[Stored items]
• • • •
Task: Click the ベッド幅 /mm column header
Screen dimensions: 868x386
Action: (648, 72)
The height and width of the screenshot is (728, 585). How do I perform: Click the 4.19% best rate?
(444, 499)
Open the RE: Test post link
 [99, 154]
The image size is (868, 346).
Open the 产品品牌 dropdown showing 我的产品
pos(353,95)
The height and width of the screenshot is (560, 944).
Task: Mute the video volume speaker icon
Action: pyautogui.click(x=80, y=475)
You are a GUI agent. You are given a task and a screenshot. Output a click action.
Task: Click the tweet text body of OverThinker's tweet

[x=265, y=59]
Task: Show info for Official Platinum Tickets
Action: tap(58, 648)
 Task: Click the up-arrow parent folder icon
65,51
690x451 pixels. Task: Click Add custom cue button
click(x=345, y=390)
• • • •
Required work
Starting at the first line of the data above, retype each line exactly until you reach the line containing "You are a GUI", and include that line too.

Result for this task
Task: Click the ベッド幅 /mm column header
Screen dimensions: 868x386
Action: (648, 72)
The height and width of the screenshot is (728, 585). How do I perform: Click the 4.19% best rate?
(444, 499)
Open the RE: Test post link
 [99, 154]
The image size is (868, 346).
Open the 产品品牌 dropdown showing 我的产品
pos(353,95)
The height and width of the screenshot is (560, 944).
Task: Mute the video volume speaker icon
Action: pyautogui.click(x=80, y=475)
You are a GUI agent. You are given a task and a screenshot. Output a click action.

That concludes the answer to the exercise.